• Task objective
I'd like the data beneath this line reproduced exactly, without any of its images.

START Given information

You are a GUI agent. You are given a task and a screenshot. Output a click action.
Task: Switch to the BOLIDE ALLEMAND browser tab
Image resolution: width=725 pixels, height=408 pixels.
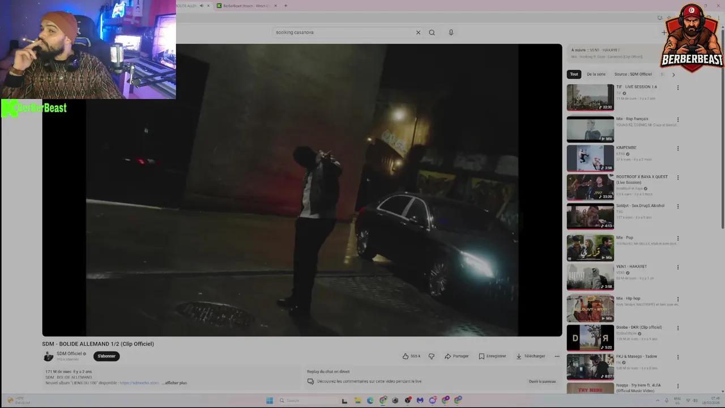(x=187, y=6)
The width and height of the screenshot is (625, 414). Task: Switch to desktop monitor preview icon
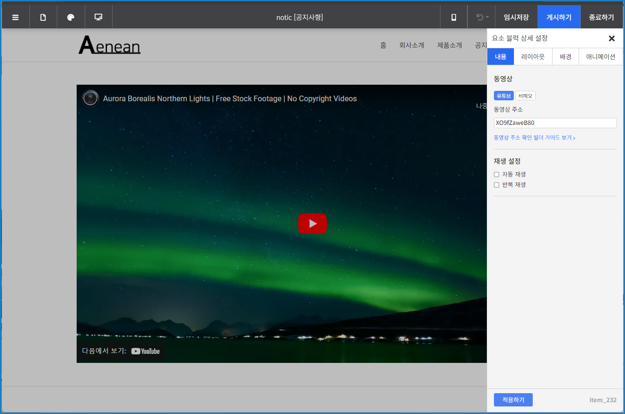[98, 18]
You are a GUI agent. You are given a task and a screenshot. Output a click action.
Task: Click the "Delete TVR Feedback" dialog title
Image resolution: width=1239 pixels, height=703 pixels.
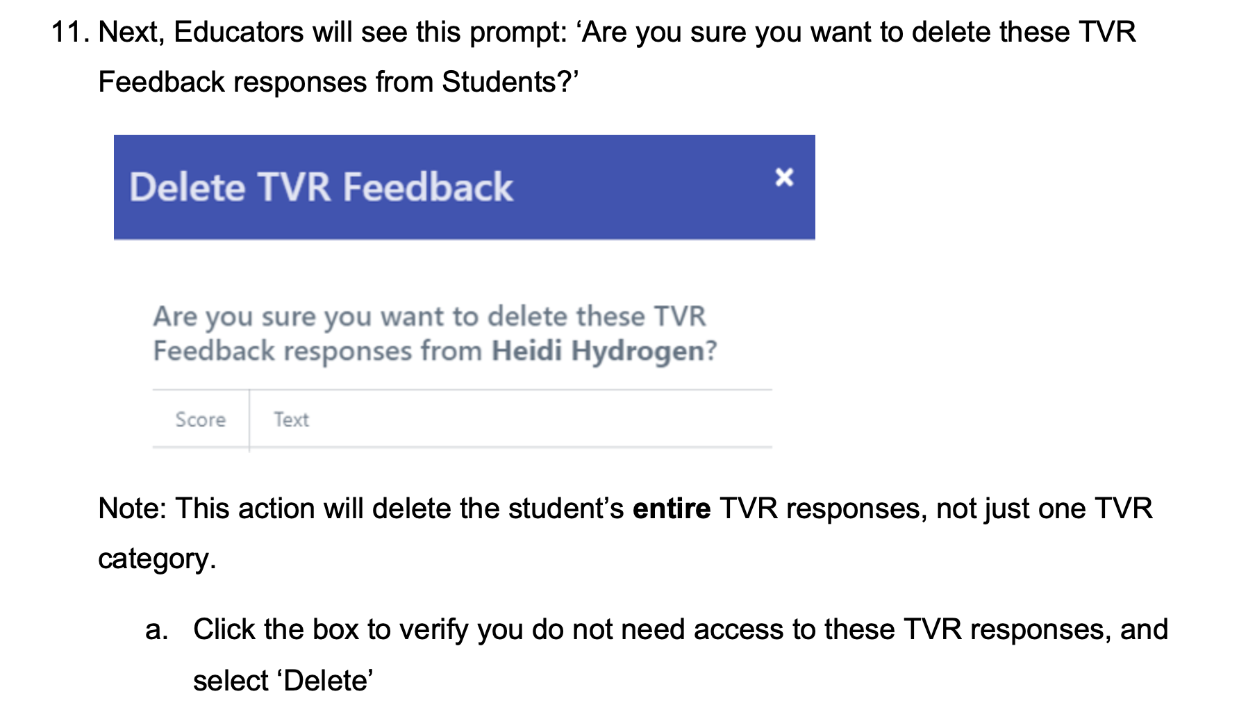(x=321, y=188)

END Given information

• Written solution
You are a GUI agent. You are given a task and a screenshot. Output a click action.
Task: Switch to the BOLIDE ALLEMAND browser tab
Image resolution: width=725 pixels, height=408 pixels.
(x=187, y=6)
The width and height of the screenshot is (625, 414). Task: Switch to desktop monitor preview icon
[98, 18]
You are a GUI agent. You are given a task and a screenshot. Output a click action.
Task: Click the "Delete TVR Feedback" dialog title
Image resolution: width=1239 pixels, height=703 pixels.
(x=321, y=188)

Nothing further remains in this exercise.